O cidadão José Herculano ingressou, no ano de 2014, com ação de indenização em face de uma seguradora requerendo a condenação da ré ao pagamento de danos emergentes e lucros cessantes. A empresa requerida apresentou contestação e pediu a realização de perícia para aferir se realmente houve lucros cessantes e qual seria o valor exato. Na ocasião, não foi pedida a realização de instrução probatória no que tange aos danos emergentes. O magistrado, no ano de 2017, entendendo que era hipótese de prolação de sentença parcial de mérito, cindiu o feito e, em julgamento antecipado, julgou procedente o pedido para condenar a ré a pagar o valor dos danos emergentes. A seguradora apresentou recurso de apelação contra a decisão, afirmando que o Juiz, ao prolatar sentença parcial de mérito, violou o sistema processual, sustentando a declaração de nulidade da decisão, com o consequente retorno dos autos à origem para o regular processamento do feito. Com base nesse contexto fático, assinale a alternativa correta:
  • A O magistrado não agiu corretamente, pois a nova sistemática processual civil não admite o julgamento parcial de mérito, adotando-se a teoria da unidade estrutural da sentença.

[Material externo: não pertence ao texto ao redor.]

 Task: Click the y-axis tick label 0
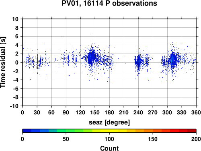point(17,62)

  • B O magistrado não agiu corretamente, pois, embora a nova sistemática processual civil admita o julgamento parcial de mérito, o processo teve seu início na vigência do Código de Processo Civil de 1973, devendo-se observância ás suas regras.

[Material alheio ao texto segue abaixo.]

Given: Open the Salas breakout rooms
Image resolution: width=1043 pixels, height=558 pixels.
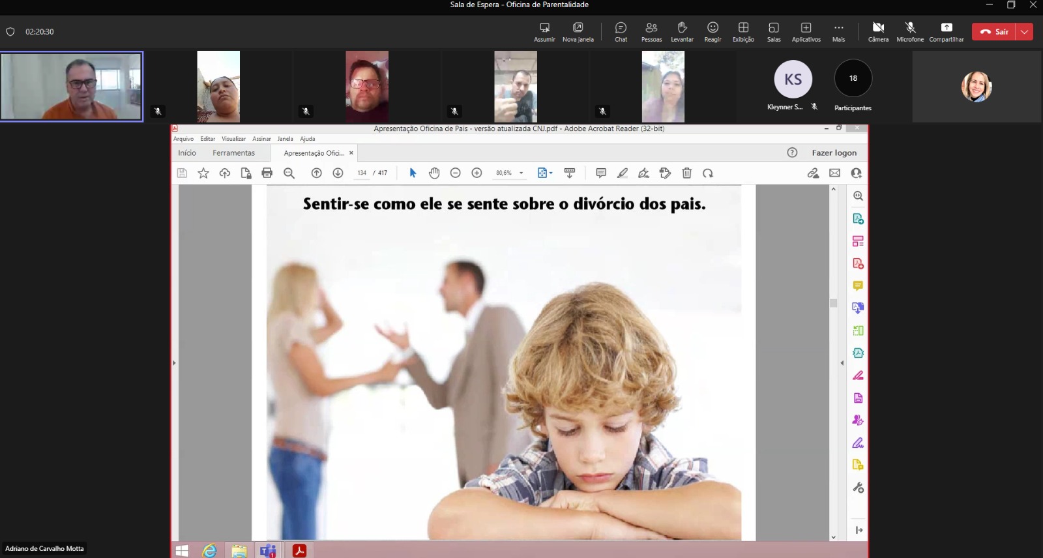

  • C O magistrado agiu corretamente, pois a nova sistemática processual admite decisão, com natureza de decisão interlocutória, que julga parcialmente o mérito, aplicando-se ao caso o princípio do "tempus regit actum " possibilitando-se a aplicação imediata das disposições previstas no novo CPC aos processos pendentes.
  • D O magistrado agiu corretamente, pois a nova sistemática processual admite decisão, com natureza de sentença, que julga parcialmente o mérito, aplicando-se ao caso o princípio do 'tempus regit actum". possibilitando-se a aplicação imediata das disposições previstas no novo CPC aos processos pendentes.